This guide explains how to reinstall a compute node from Centos8 Stream-Yoga to AlmaLinux9-Yoga
In the following instructions the node cld-np-19, an INFN node, is the one to be reinstalled
First of all take note of the IP addresses used by the VM for the management and data networks (192.168.60.x and 192.168.61.x) ) and the relevant interfaces
[root@cld-np-19 ~]# nmcli eno1: connected to System eno1 "Intel X710" ethernet (i40e), 34:E6:D7:F5:53:0D, hw, port e4434b3a8890, mtu 1500 ip4 default inet4 192.168.60.129/24 route4 192.168.60.0/24 metric 100 route4 default via 192.168.60.254 metric 100 inet6 fe80::36e6:d7ff:fef5:530d/64 route6 fe80::/64 metric 1024 eno3: connected to eno3 "Intel X710" ethernet (i40e), 34:E6:D7:F5:53:0F, hw, port e4434b3a8892, mtu 9000 inet4 192.168.61.129/24 route4 192.168.61.0/24 metric 101 inet6 fe80::65:ec7c:7325:3bec/64 route6 fe80::/64 metric 1024 ... ... |
Then disable the compute node, so that no new VMs will be instantiated on this compute node:
openstack compute service set --disable cld-np-19.cloud.pd.infn.it nova-compute |
To check if the compute node was actually disabled:
openstack compute service list |
Then finds all the virtual machines instantiated on this compute node:
openstack server list --all --host cld-np-19.cloud.pd.infn.it |
Then migrate each VM instantiated on this compute node to other hypervisors.
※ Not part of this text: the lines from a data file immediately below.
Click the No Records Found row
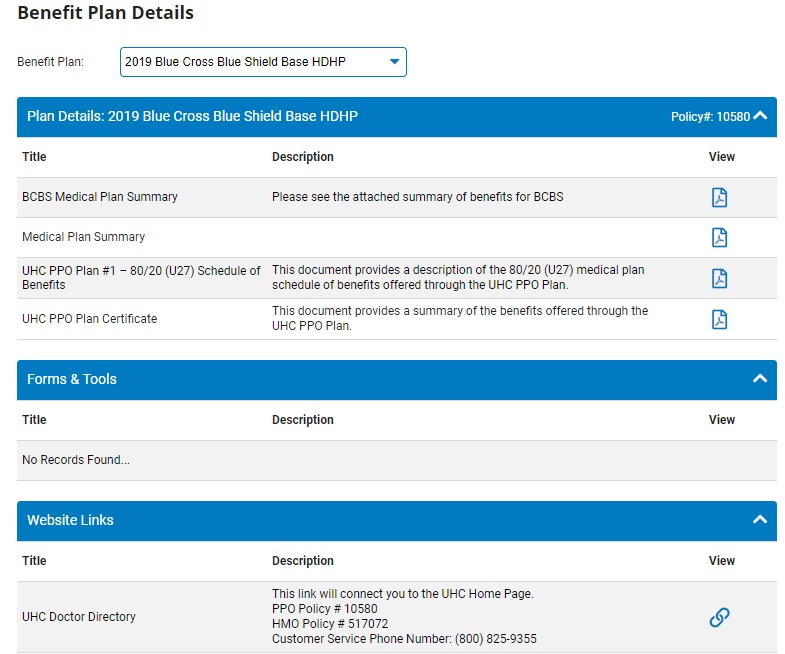This screenshot has height=654, width=785. click(x=76, y=460)
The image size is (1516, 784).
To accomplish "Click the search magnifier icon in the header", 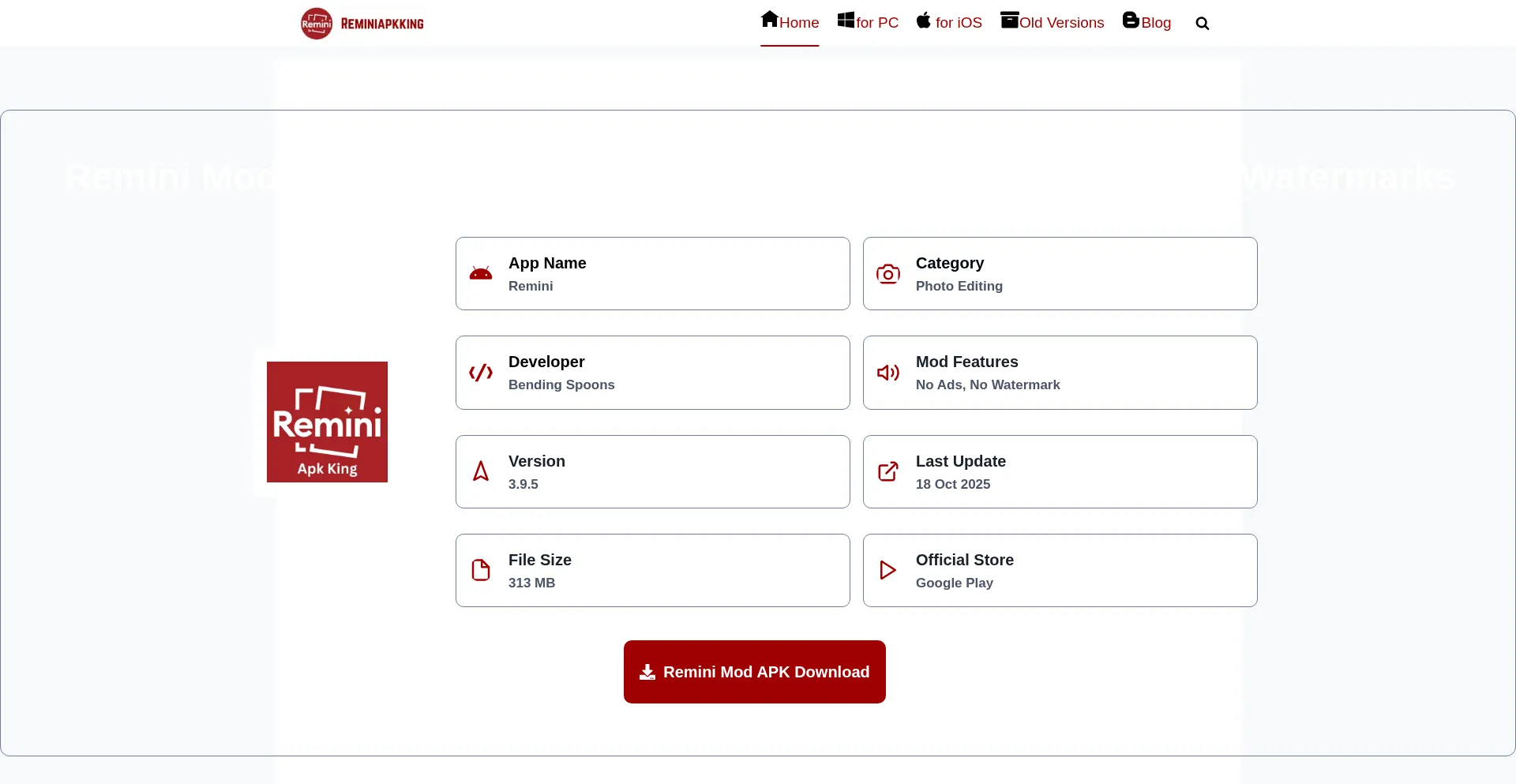I will [1202, 24].
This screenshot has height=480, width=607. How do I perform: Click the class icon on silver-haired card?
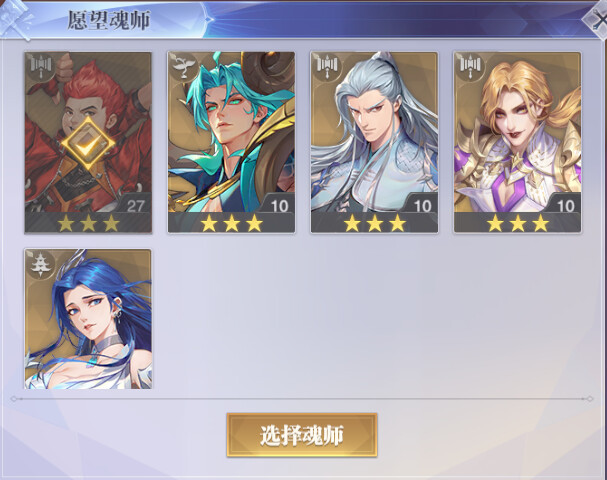click(328, 66)
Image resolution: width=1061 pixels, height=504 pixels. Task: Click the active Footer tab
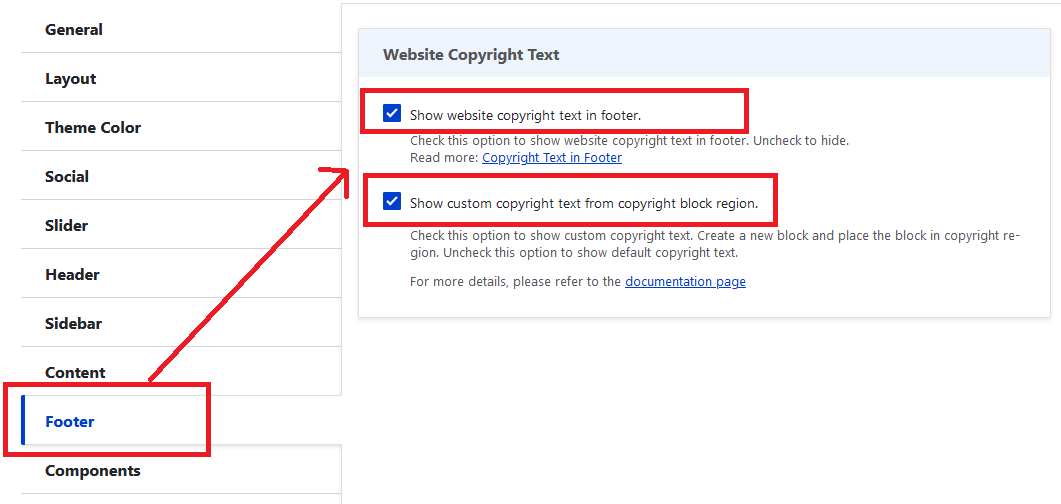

To avoid the migration of the same virtual machine multiple times, please migrate the VM on a compute node that was already migrated to AlmaLinux9
The migration of a virtual machine usually requires a downtime (~ 15') of that VM, unless the VM was created using a volume. So before migrating the VM you must agree this operation with the relevant owner.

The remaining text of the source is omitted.